Exercise goal: All lines from the one with "Click the if" through the final line below are to be reproduced exactly; omit the others.
BEGIN Data for review
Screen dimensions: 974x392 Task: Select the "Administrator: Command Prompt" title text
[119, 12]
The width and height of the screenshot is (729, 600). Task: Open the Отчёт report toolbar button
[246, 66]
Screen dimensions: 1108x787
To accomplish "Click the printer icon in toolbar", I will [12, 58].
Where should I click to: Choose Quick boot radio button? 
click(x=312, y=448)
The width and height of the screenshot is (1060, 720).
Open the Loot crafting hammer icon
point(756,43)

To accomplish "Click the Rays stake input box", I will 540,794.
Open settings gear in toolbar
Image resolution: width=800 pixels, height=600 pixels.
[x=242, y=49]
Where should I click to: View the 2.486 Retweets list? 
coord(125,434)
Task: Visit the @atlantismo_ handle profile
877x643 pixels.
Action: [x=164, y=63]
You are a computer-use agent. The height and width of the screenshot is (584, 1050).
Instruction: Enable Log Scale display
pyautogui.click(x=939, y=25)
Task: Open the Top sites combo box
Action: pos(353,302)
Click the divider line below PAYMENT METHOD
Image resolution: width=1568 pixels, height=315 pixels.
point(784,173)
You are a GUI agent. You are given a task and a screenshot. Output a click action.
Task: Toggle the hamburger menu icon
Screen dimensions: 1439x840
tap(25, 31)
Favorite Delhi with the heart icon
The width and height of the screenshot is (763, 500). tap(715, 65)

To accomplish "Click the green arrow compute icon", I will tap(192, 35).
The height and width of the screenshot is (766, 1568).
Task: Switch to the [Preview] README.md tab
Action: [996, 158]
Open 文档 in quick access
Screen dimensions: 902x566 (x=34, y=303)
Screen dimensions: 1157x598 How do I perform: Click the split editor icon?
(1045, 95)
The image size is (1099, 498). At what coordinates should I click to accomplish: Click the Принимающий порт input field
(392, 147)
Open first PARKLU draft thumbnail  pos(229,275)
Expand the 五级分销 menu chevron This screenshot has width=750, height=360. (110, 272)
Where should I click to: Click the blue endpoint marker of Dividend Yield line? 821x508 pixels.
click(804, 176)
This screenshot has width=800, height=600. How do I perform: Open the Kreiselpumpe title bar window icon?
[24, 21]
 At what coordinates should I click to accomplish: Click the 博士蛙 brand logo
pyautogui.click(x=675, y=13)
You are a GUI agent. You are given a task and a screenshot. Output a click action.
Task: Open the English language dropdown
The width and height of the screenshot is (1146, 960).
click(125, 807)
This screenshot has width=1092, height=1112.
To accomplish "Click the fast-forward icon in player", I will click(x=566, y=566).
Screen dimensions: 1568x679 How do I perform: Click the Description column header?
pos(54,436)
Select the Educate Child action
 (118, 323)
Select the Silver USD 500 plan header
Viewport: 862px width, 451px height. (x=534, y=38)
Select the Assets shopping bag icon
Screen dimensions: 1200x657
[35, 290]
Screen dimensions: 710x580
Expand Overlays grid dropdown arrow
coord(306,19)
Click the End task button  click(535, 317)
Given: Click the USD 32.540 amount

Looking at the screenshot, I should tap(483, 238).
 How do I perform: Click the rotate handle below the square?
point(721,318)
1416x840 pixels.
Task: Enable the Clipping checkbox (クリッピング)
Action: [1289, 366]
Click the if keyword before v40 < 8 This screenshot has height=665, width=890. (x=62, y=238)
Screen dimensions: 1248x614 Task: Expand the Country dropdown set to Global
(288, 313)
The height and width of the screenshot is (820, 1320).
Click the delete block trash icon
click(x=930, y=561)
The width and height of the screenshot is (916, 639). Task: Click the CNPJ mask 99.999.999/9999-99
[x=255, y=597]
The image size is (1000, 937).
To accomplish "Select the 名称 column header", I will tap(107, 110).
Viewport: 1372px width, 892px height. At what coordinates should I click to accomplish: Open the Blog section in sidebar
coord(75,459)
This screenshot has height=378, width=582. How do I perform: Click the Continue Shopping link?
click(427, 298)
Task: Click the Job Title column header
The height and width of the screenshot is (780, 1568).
END Data for review
Answer to this exercise:
Click the if keyword before v40 < 8 This screenshot has height=665, width=890. (x=62, y=238)
Screen dimensions: 1248x614 Task: Expand the Country dropdown set to Global
(288, 313)
The height and width of the screenshot is (820, 1320).
Click the delete block trash icon
click(x=930, y=561)
The width and height of the screenshot is (916, 639). Task: Click the CNPJ mask 99.999.999/9999-99
[x=255, y=597]
The image size is (1000, 937).
To accomplish "Select the 名称 column header", I will tap(107, 110).
Viewport: 1372px width, 892px height. At what coordinates should I click to accomplish: Open the Blog section in sidebar
coord(75,459)
This screenshot has height=378, width=582. How do I perform: Click the Continue Shopping link?
click(427, 298)
Task: Click the Job Title column header
The height and width of the screenshot is (780, 1568).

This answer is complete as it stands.